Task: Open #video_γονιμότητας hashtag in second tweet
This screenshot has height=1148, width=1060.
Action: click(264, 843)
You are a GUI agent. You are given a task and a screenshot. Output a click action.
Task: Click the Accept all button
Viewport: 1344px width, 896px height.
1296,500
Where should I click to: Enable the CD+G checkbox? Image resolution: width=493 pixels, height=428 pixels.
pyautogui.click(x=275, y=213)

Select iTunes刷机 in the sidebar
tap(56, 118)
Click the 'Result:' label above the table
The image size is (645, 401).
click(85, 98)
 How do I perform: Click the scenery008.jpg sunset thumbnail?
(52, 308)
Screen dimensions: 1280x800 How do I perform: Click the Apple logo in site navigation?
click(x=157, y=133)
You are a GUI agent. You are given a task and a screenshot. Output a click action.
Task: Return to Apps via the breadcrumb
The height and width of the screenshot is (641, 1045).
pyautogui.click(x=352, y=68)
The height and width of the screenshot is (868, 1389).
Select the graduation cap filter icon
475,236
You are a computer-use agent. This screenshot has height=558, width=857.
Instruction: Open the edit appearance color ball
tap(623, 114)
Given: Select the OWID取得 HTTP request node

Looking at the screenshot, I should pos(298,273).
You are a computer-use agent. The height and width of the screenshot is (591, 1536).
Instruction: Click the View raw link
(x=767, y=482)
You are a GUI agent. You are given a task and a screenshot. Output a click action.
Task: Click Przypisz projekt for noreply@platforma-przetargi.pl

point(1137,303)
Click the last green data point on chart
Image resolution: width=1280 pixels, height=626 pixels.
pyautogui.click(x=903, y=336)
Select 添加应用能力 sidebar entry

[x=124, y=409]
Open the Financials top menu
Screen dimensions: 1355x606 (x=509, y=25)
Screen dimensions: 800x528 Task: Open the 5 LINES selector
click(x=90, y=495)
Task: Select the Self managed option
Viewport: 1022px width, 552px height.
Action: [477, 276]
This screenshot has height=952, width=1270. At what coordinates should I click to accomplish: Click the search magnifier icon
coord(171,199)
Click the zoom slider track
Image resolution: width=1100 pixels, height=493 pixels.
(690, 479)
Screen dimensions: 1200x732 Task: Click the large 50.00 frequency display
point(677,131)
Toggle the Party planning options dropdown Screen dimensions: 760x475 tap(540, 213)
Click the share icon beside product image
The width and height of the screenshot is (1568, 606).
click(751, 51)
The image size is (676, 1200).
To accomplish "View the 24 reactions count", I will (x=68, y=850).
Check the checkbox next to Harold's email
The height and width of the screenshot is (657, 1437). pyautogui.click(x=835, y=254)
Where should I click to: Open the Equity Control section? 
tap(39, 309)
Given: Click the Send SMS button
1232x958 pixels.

┄┄┄┄┄┄┄┄┄┄

Problem details>
Copy all of the rows above without changing anything.

Result of this task>
Task: Open #video_γονιμότητας hashtag in second tweet
This screenshot has height=1148, width=1060.
Action: click(264, 843)
You are a GUI agent. You are given a task and a screenshot. Output a click action.
Task: Click the Accept all button
Viewport: 1344px width, 896px height.
1296,500
Where should I click to: Enable the CD+G checkbox? Image resolution: width=493 pixels, height=428 pixels.
pyautogui.click(x=275, y=213)

Select iTunes刷机 in the sidebar
tap(56, 118)
Click the 'Result:' label above the table
The image size is (645, 401).
click(85, 98)
 How do I perform: Click the scenery008.jpg sunset thumbnail?
(52, 308)
Screen dimensions: 1280x800 How do I perform: Click the Apple logo in site navigation?
click(x=157, y=133)
You are a GUI agent. You are given a task and a screenshot. Output a click action.
Task: Return to Apps via the breadcrumb
The height and width of the screenshot is (641, 1045).
pyautogui.click(x=352, y=68)
The height and width of the screenshot is (868, 1389).
Select the graduation cap filter icon
475,236
You are a computer-use agent. This screenshot has height=558, width=857.
Instruction: Open the edit appearance color ball
tap(623, 114)
Given: Select the OWID取得 HTTP request node

Looking at the screenshot, I should pos(298,273).
You are a computer-use agent. The height and width of the screenshot is (591, 1536).
Instruction: Click the View raw link
(x=767, y=482)
You are a GUI agent. You are given a task and a screenshot. Output a click action.
Task: Click Przypisz projekt for noreply@platforma-przetargi.pl

point(1137,303)
Click the last green data point on chart
Image resolution: width=1280 pixels, height=626 pixels.
pyautogui.click(x=903, y=336)
Select 添加应用能力 sidebar entry

[x=124, y=409]
Open the Financials top menu
Screen dimensions: 1355x606 (x=509, y=25)
Screen dimensions: 800x528 Task: Open the 5 LINES selector
click(x=90, y=495)
Task: Select the Self managed option
Viewport: 1022px width, 552px height.
Action: [477, 276]
This screenshot has height=952, width=1270. At what coordinates should I click to accomplish: Click the search magnifier icon
coord(171,199)
Click the zoom slider track
Image resolution: width=1100 pixels, height=493 pixels.
(690, 479)
Screen dimensions: 1200x732 Task: Click the large 50.00 frequency display
point(677,131)
Toggle the Party planning options dropdown Screen dimensions: 760x475 tap(540, 213)
Click the share icon beside product image
The width and height of the screenshot is (1568, 606).
click(751, 51)
The image size is (676, 1200).
To accomplish "View the 24 reactions count", I will (x=68, y=850).
Check the checkbox next to Harold's email
The height and width of the screenshot is (657, 1437). pyautogui.click(x=835, y=254)
Where should I click to: Open the Equity Control section? 
tap(39, 309)
Given: Click the Send SMS button
1232x958 pixels.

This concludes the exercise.